Economic analysts have raised alarms about the potential destabilization of Sri Lanka’s banking system following the government’s decision to increase the withholding tax on bank interest from 5% to 10%. This move, aimed at bolstering state revenue, has already sparked concerns among depositors and experts alike.
The withholding tax hike has led many fixed deposit (FD) holders to consider withdrawing their funds, fearing diminished returns. Analysts point out that even at the previous 5% tax rate, a significant number of depositors had withdrawn their savings, resulting in a sharp decline in the Inland Revenue Department’s earnings from interest taxes. Revenue dropped from Rs. 13 billion annually to just Rs. 5 billion, according to Finance Ministry sources. With the tax rate doubling to 10%, the revenue is expected to fall further as more depositors move their funds away from fixed deposits or seek alternative investment opportunities.
Banking sector experts warn that the trend could severely impact liquidity levels within financial institutions, potentially leading to disruptions in the banking system. Fixed deposits are a critical source of funding for banks, and a mass withdrawal could hamper their ability to lend, further straining the economy.

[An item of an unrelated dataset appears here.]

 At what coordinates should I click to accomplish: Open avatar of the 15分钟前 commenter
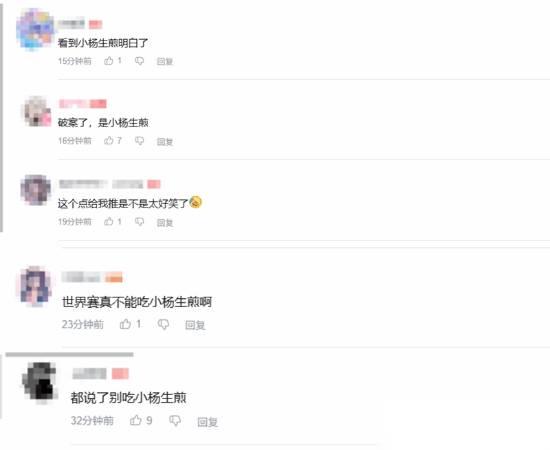[35, 29]
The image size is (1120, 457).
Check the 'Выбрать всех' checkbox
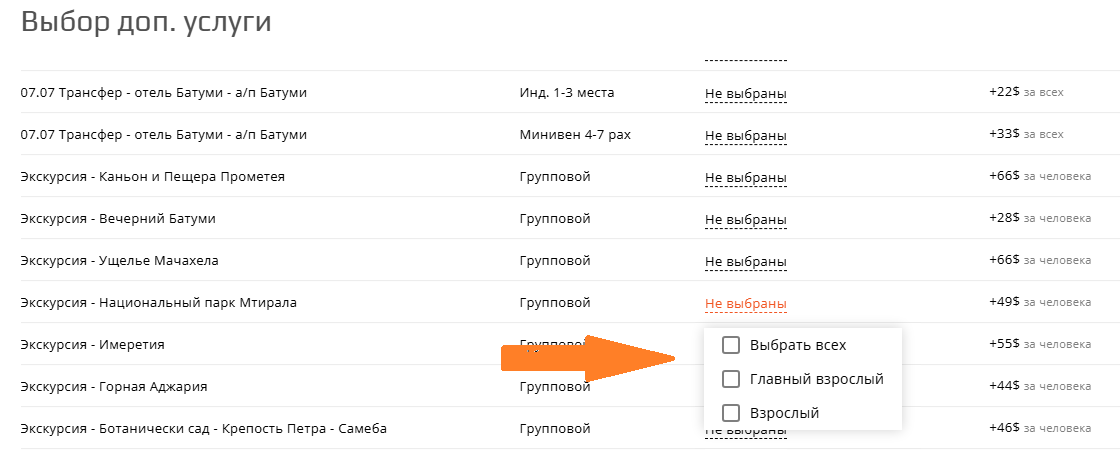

The Finance Ministry, in response to these concerns, has stated that depositors who are registered taxpayers can reclaim the withholding tax on their interest earnings. By submitting their income reports to the Inland Revenue Department, individuals can apply for a refund. To facilitate this, the Ministry has pledged to introduce a streamlined process to encourage compliance and ease public concerns.
Despite these assurances, economic analysts remain skeptical about the policy’s overall impact. They argue that while the measure aims to increase government revenue, it risks undermining public confidence in the banking system, creating long-term challenges for both financial institutions and economic stability. This development comes at a time when Sri Lanka is striving to recover from a prolonged financial crisis, and experts warn that the policy’s unintended consequences could set back these efforts.